Hey, Lawrence. Knowing that the higher levels present hundreds of reviews over a few days period, plus the ability to pause is a great share. Thank you. I’m doing the free training right now, and already plan on paying for higher levels.

I’m in the middle of level 2 after 11 days. I’m really enjoying the tool. Unfortunately, some of their mnemonics are terrible. Seriously, terrible! Wanikani’s idea of a mnemonic is that the hint SOUNDS like the word regardless of its ability to actually help you remember the vocabulary. For example, “remember Jourm” when you want to remember the English word for “toe.” They’ll often create very elaborate and memorable stories around the word, but in the end, you need to remember Jourm or Koichi as the mnemonic. On the other hand, some of their mnemonics are pure gold like looking down when you walk to avoid stepping in “shi ta” (Japanese for down).

Wanikani says they’re willing to accept suggestions, but have shot down the dozen I have submitted so far. Every argument they make about my idea not working can be applied to mnemonics they’re already using that break those rules, so I don’t really understand their logic. For example, they use Mrs. Chou, the street lady, as the mnemonic for the English word “street,” so I suggested street food vendor that servers chow, which is easier to remember than a street lady named Mrs. Chou. They felt the word Chou was closer in sound than “chow,” so even though a mnemonic is meant to REMEMBER something easier, they prefer Chou over Chow. I even gave them suggestions for words that don’t have mnemonics, and they’d rather not have mnemonics than use an English word that doesn’t sound EXACTLY like the Japanese pronunciation. Anyway, their site, so their choice. I still really like the site...just not some of their mnemonics. Fortunately, I can capture my own mnemonics in the note section of each word for my own sake.

Overall, I think the interface is rather easy to use. As long as you remember to refresh the dashboard (main page), the pink or blue box will light up at the top of the page if Wanikani’s algorithm feels you are ready to proceed with learning a new word or reviewing an older word, respectively. It even provides you a schedule for when new reviews will be triggered in the next day or so (up to a week away). If you want fewer words to review, then you just need to be less aggressive in learning new words. The site also provides you a method to quickly click through all of the radicals, kanji, and vocabulary you’ve already learned as a quick refresher.

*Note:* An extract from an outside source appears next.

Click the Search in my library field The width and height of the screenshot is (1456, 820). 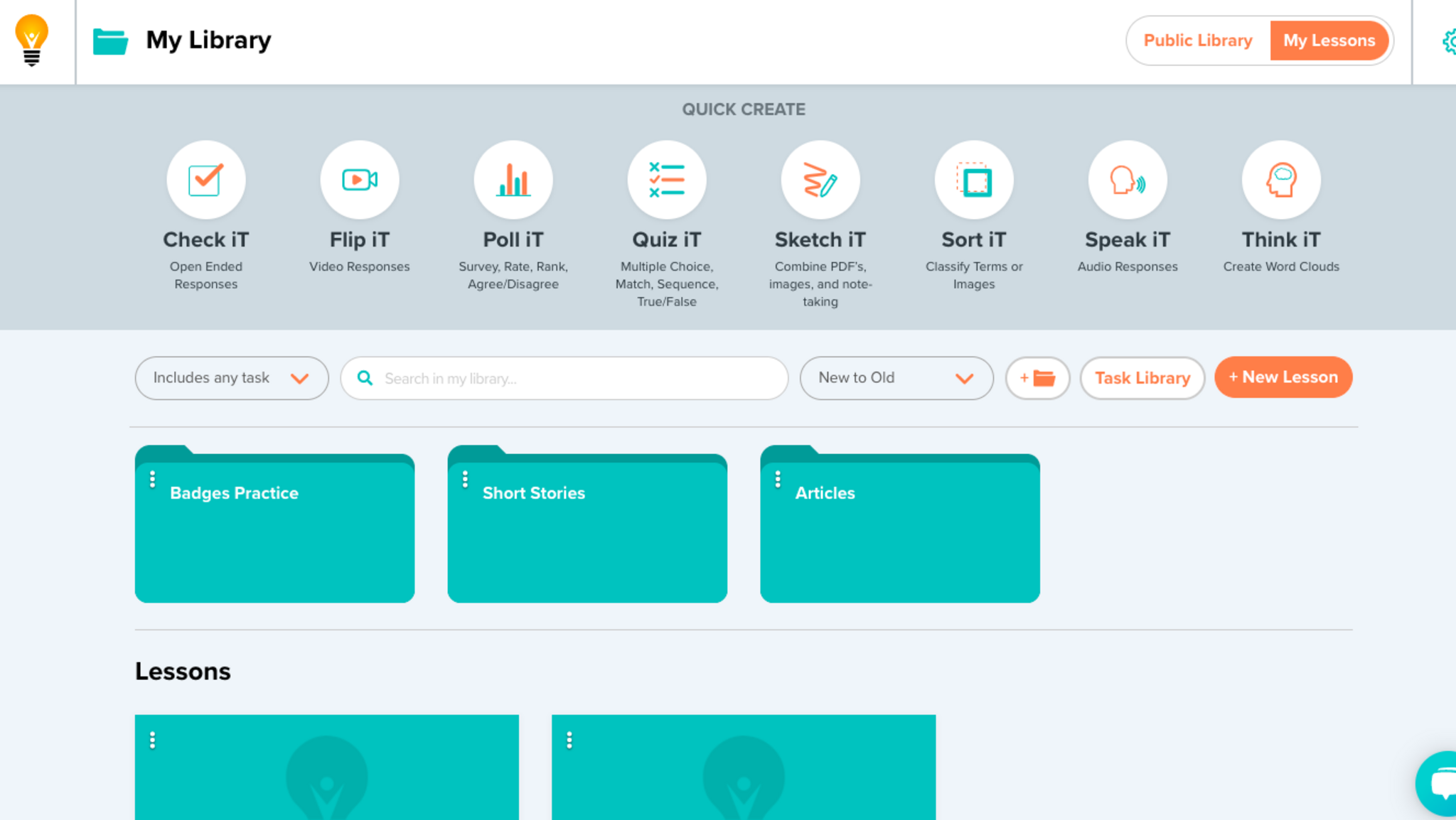[576, 378]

Two downsides for me, While reviewing words I’ve already learned, there is no way to filter out words that I haven’t learned yet, so you have to keep clicking through each group of thirty-ish vocabulary words until you find one you’ve already learned. Also, while paging through the vocabulary, it only presents them in alphabetical order by English word. Thus, if you wanted to learn First Day, Second Day, Third Day, etc. in numerical order, you’ll need to find them individually and click on them, go back a page, and find the next one. Otherwise, just accept the fact that you’re going to see them in the following order 8, 5, 1, 4, 9, 2, 7, 6, 10, 3 (eighth, fifth, first, fourth, ninth, second, seventh, sixth, tenth, and third).

As for Anki, I downloaded the app to my PC and found someone else’s deck to test the tool. Unfortunately, Anki is not user-friendly for first time users. I have no idea how to go to the next flash card, how to flip over the current flash card, or perform any other activity with that Anki tool. Since it wasn’t intuitive, I barely gave it 1-2 minutes before determining that it will need to wait for future use. I do know it comes highly recommended, so I’m not giving up on it. HOWEVER, I’d love to find out if anybody has created a deck that ties vocabulary from Wanikani into a flash card deck that can be used on Anki. I may need to do a web search for that one day. That would probably get me to use it sooner.

Thanks for the review.



Hmm, I have to be honest that I cannot imagine comparing wanikani to memrise or anki. I have used all three and the latter two are not good for kanji. The mnemonics and format of wanikani are amazing and I can’t begin to imagine the level of work that went into making that program.